Working for a large lender or bank, is not in your best interest.
October 11, 2023
In a changing market, larger lenders are facing financial pressures due to prolonged high interest rates and their strategies for recouping funds haven’t panned out as expected.
Let’s say the rates continue at 7% through 2024. Larger lenders and banks attempted to control the bleeding by offering large sign-on bonuses as they were relying on recouping the funds in the spring market…then the summer market…now fall is here and the market remains stagnant. Ultimately, they will continue to bleed for another 12-18 months. Mid-sized lenders did not make the same level of financial commitments. This, in turn, makes them the more prudent choice for those seeking stability and growth in the mortgage lending industry.
What are the main benefits of working for a mid-sized lender?
1. Market Capitalization: Mid-sized lenders have the advantage in a market that’s not oversaturated with loan originators from the same company. This can provide more opportunities for loan officers to secure business.

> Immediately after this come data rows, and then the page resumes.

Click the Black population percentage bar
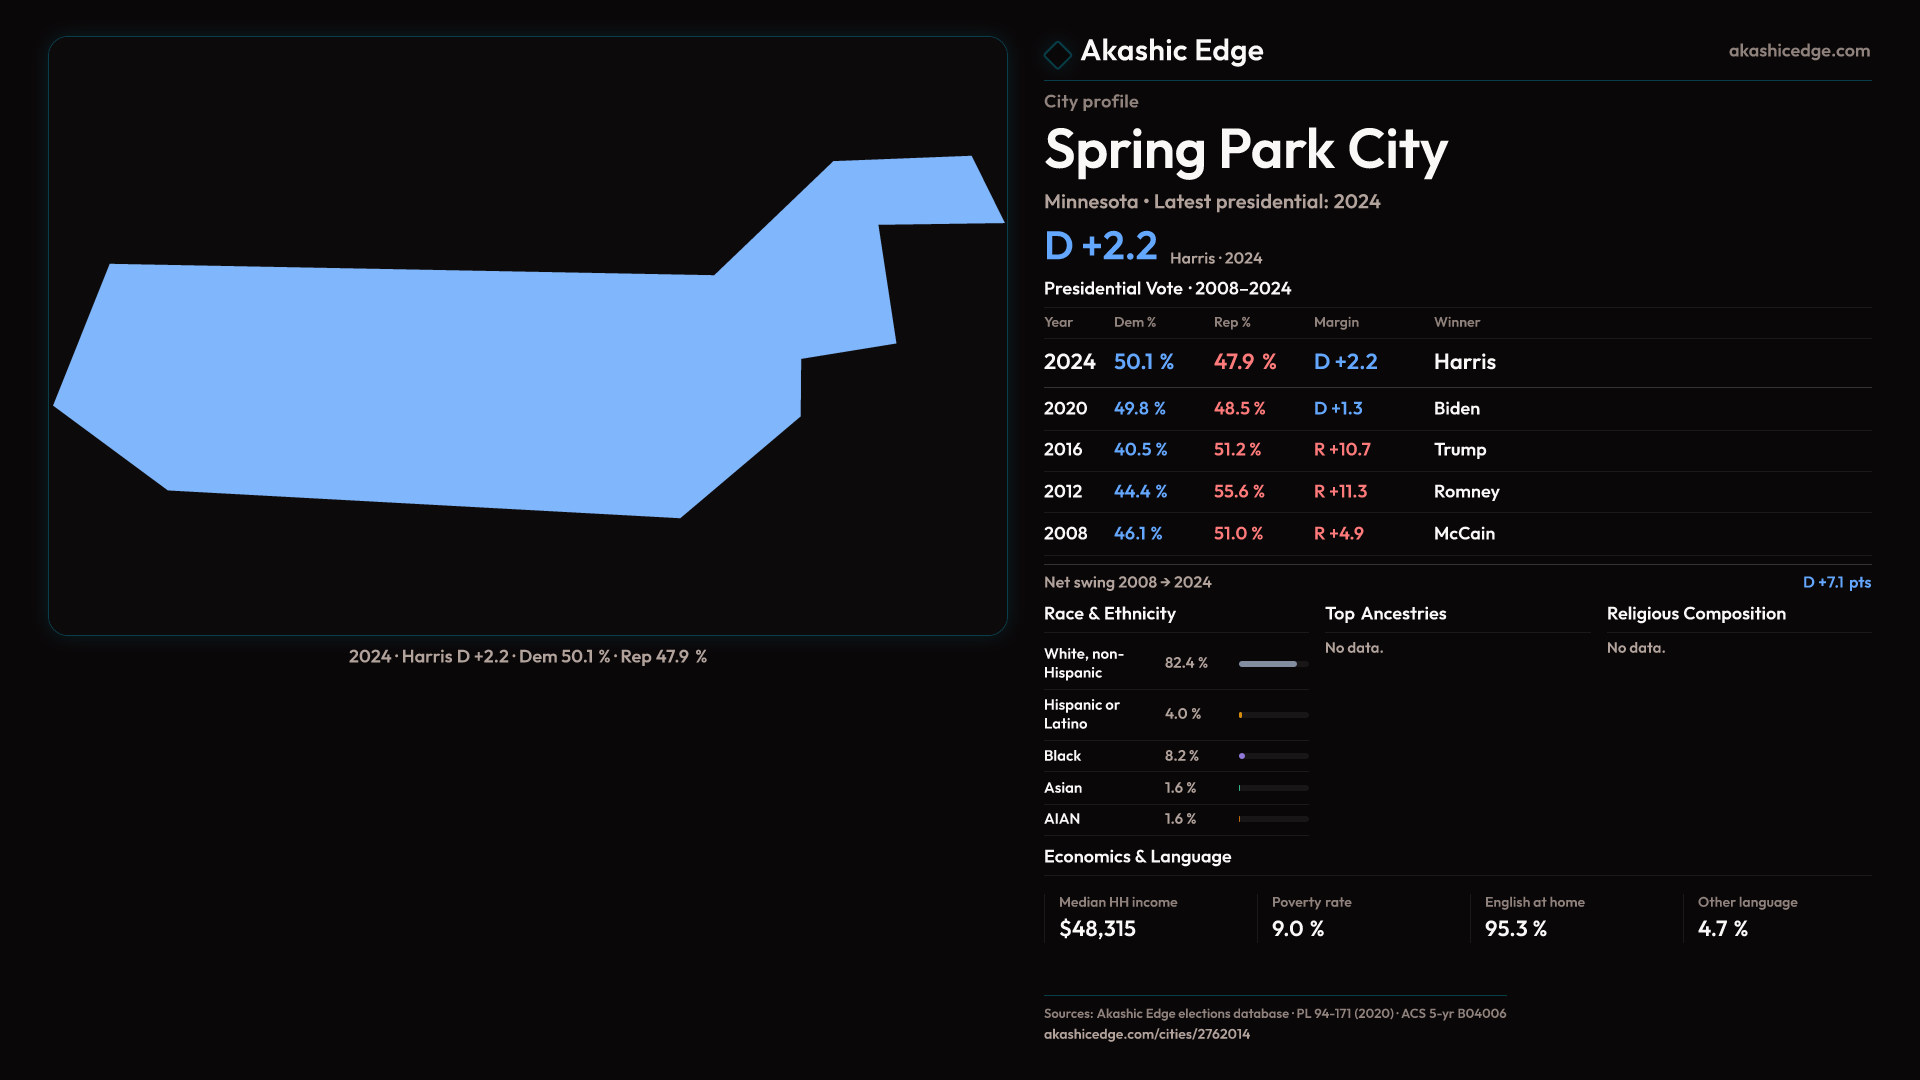Viewport: 1920px width, 1080px height. pos(1272,756)
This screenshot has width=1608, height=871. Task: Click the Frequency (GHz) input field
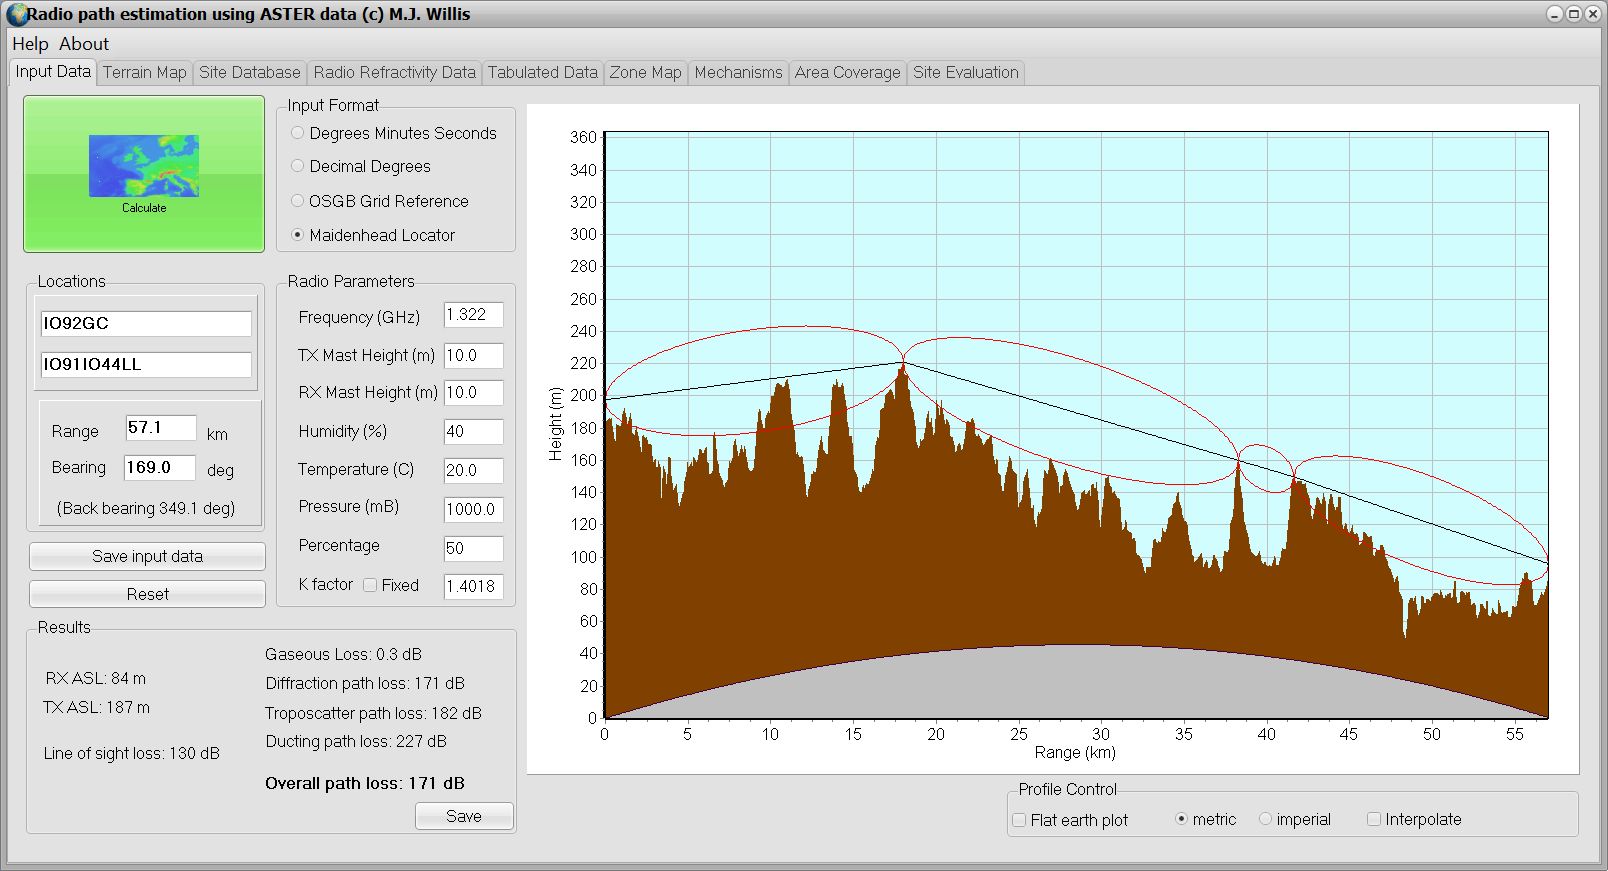(x=473, y=315)
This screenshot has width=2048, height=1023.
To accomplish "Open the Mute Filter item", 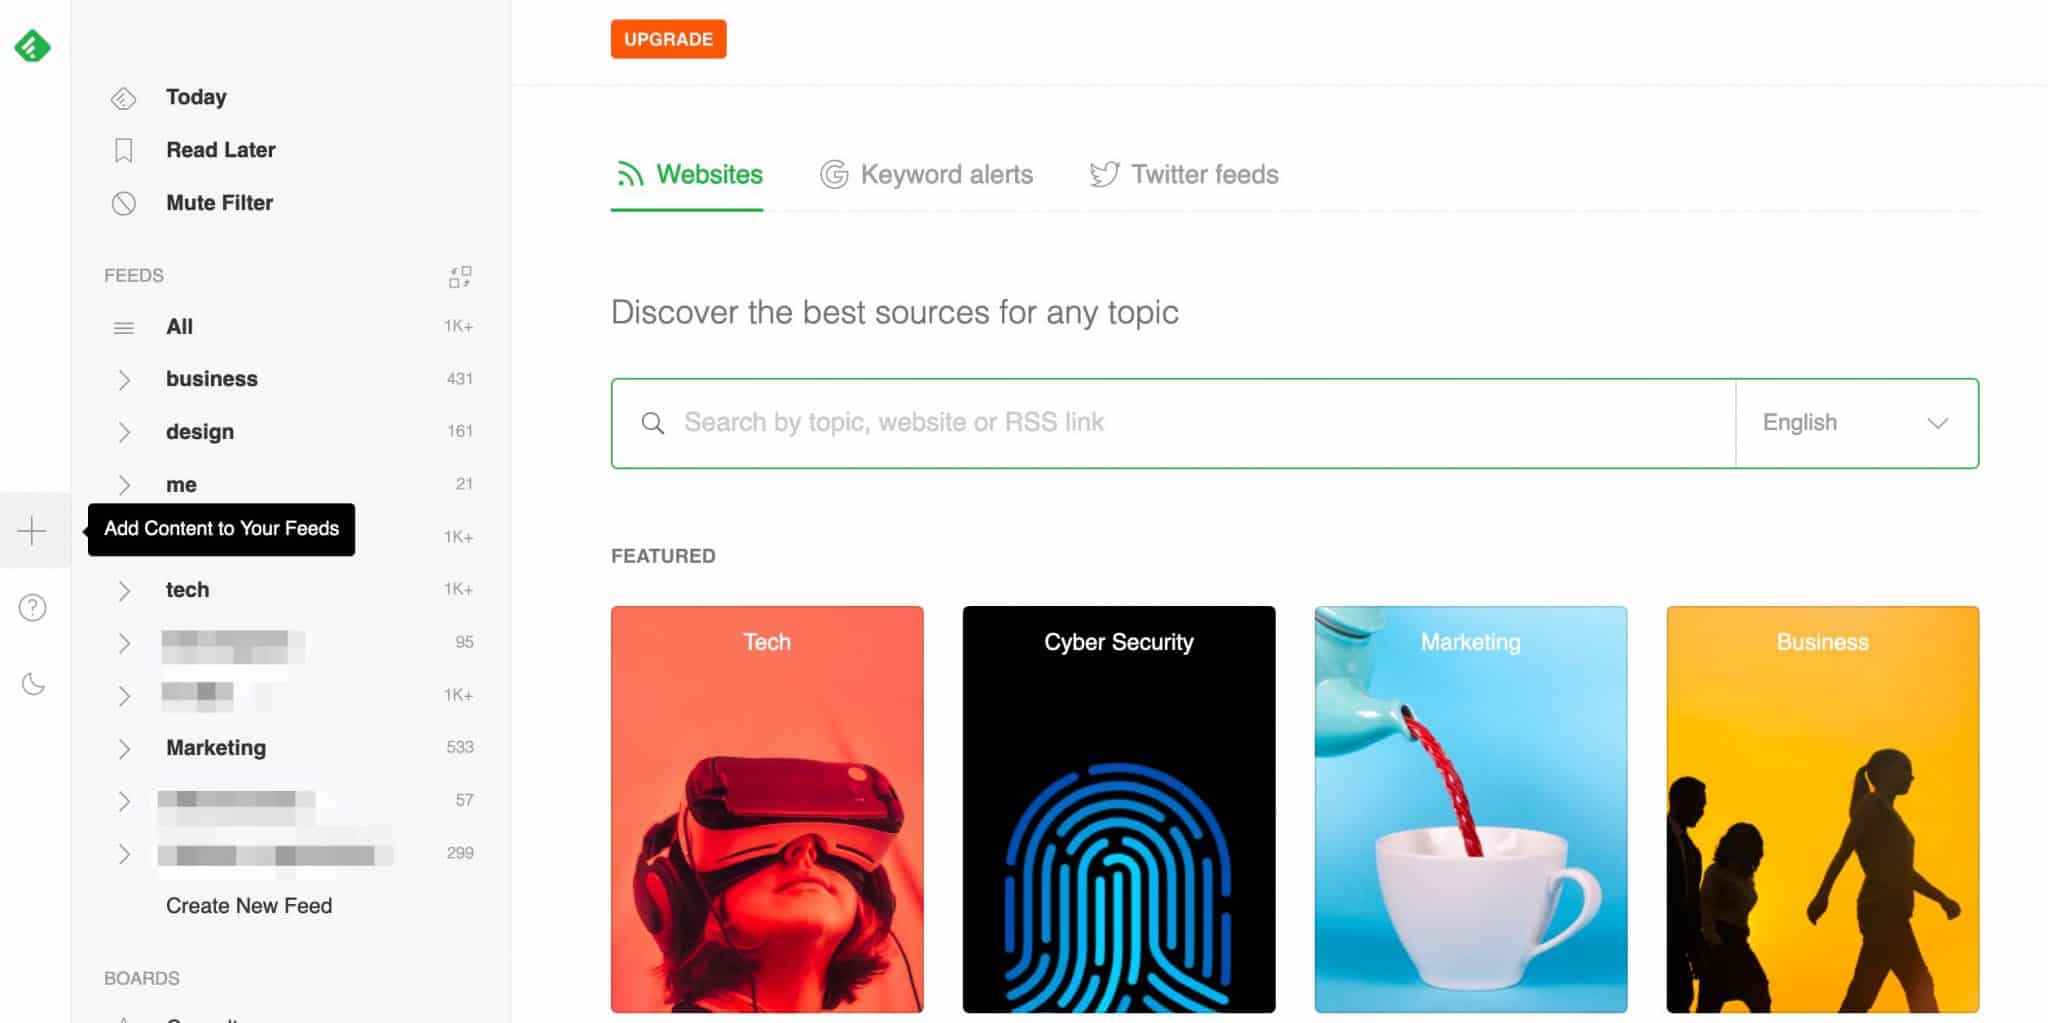I will click(219, 203).
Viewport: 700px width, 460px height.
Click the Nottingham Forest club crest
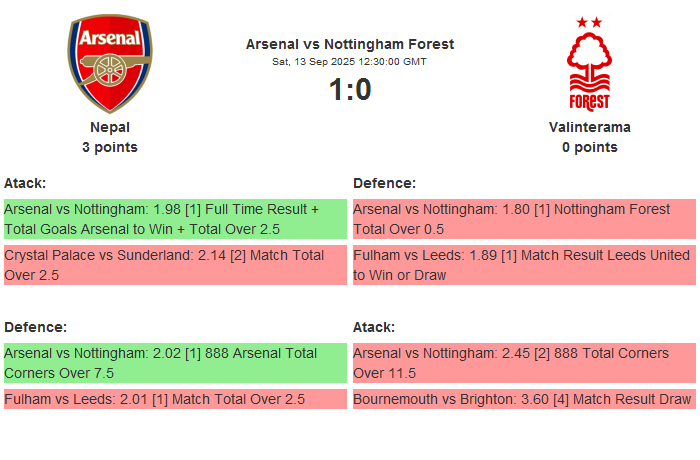click(589, 64)
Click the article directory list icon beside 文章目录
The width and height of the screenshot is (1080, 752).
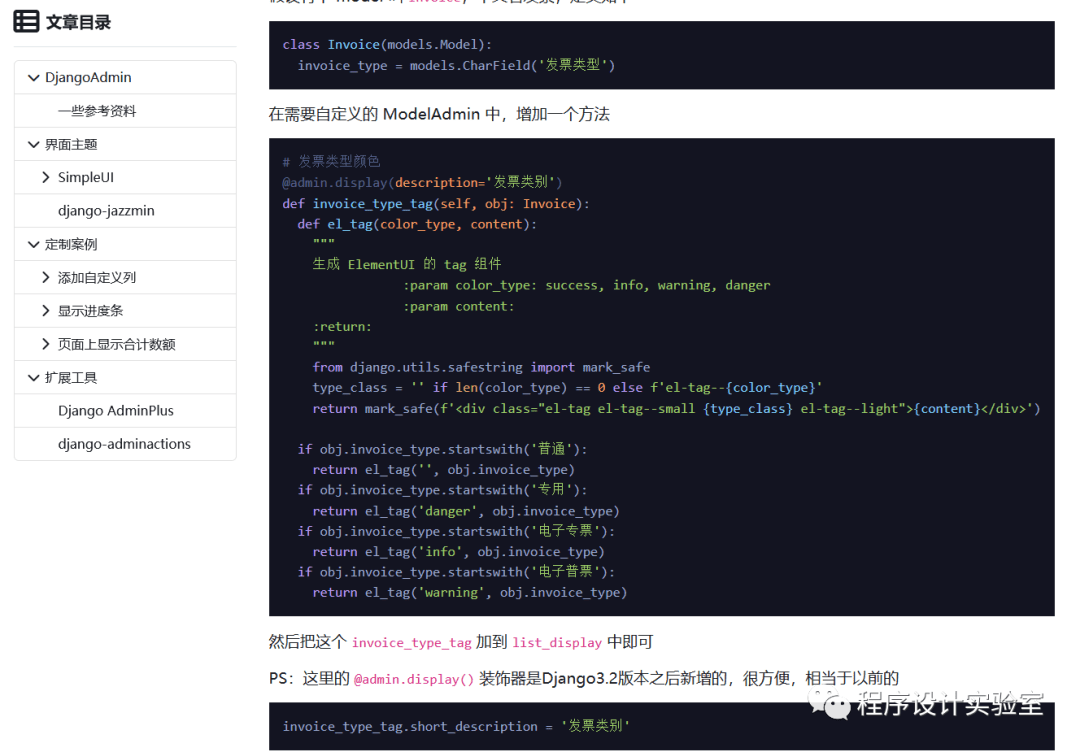point(28,22)
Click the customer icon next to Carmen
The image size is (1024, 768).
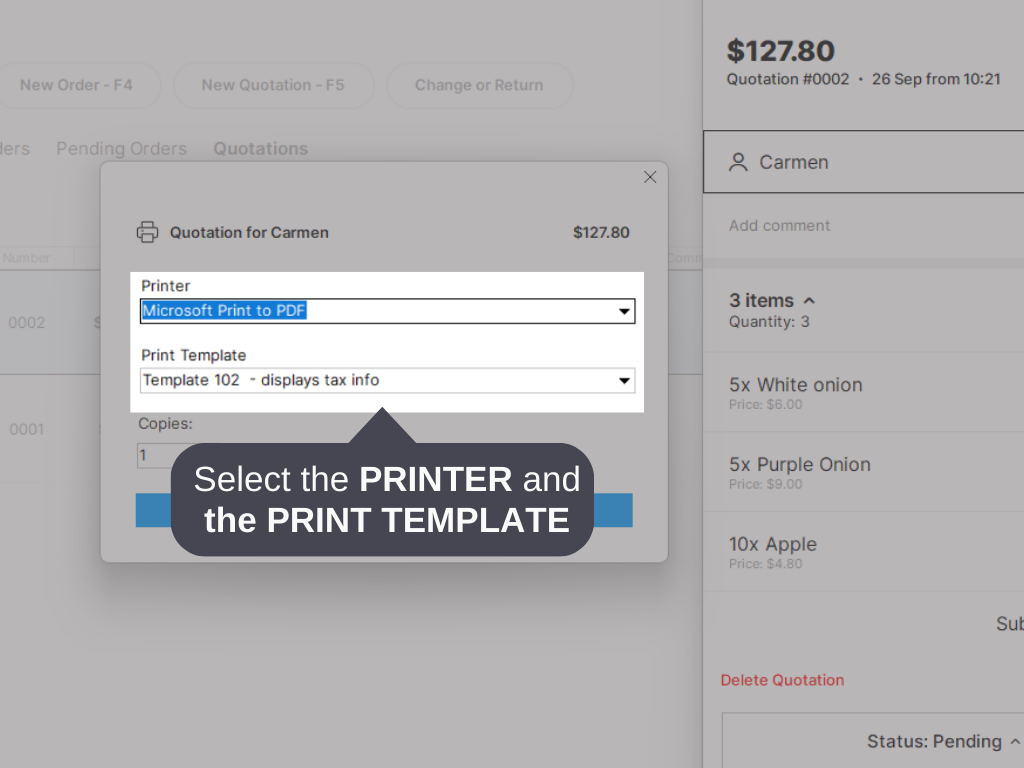click(x=739, y=162)
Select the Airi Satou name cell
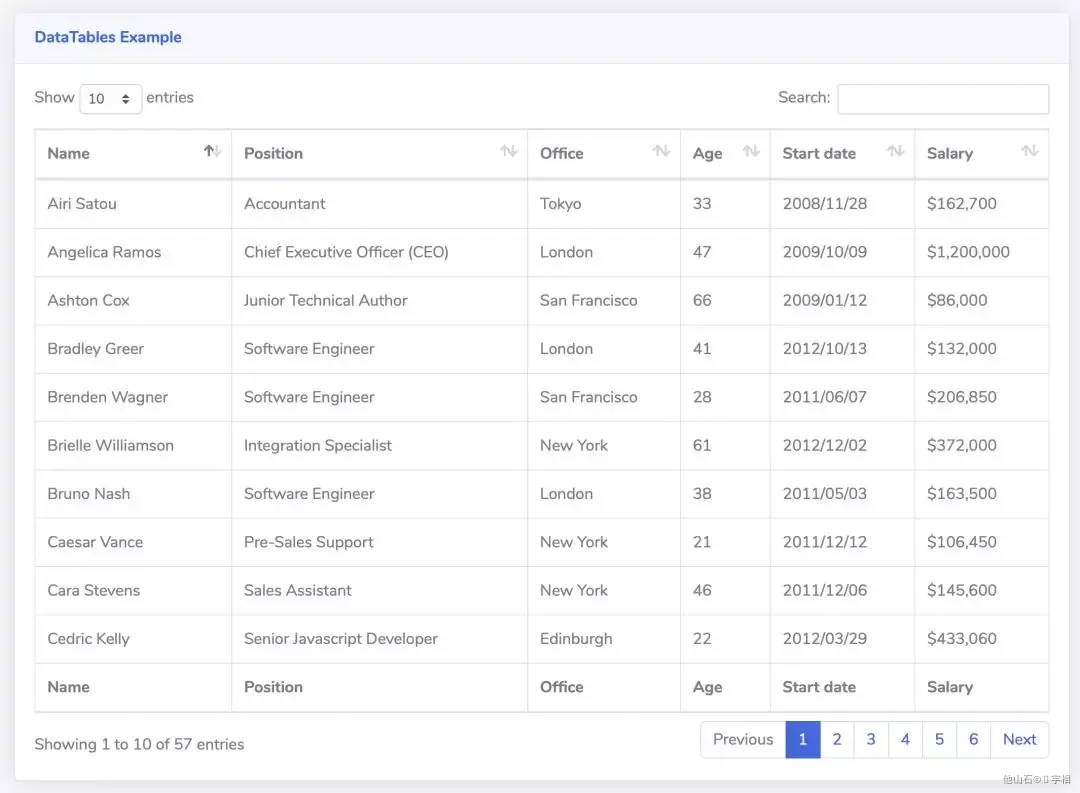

2. Direct Access: Mid-sized lenders offer direct access to decision-makers without added layers of bureaucracy, which can lead to quicker and more personalized decision-making and a better experience for you, your borrowers, and even your realtors.
3. 3. Flexibility: Mid-sized lenders can be more flexible in adapting to market changes. We are better equipped to adjust our lending strategies to suit the changing market conditions, in turn, offering more attractive loan terms and rates.
4. Growth Potential: At Semper, we provide tools and support to help loan officers, even those doing 1-3 loans per month, grow their brand and income potential.
5. Marketing Support: We offer direct marketing support to help loan officers reach potential clients, past clients, and realtors more effectively.
6. Pricing: We offer pricing similar-to brokers while still offering all of the benefits of a lender.
The prolonged period of high interest rates and the challenges faced by larger lenders in recouping funds could indeed lead to a significant shift in the mortgage lending market. Mid-sized lenders, with their financial stability, adaptability, and competitive advantages, are better positioned to weather these challenges and provide a more secure and attractive option for both loan officers and borrowers.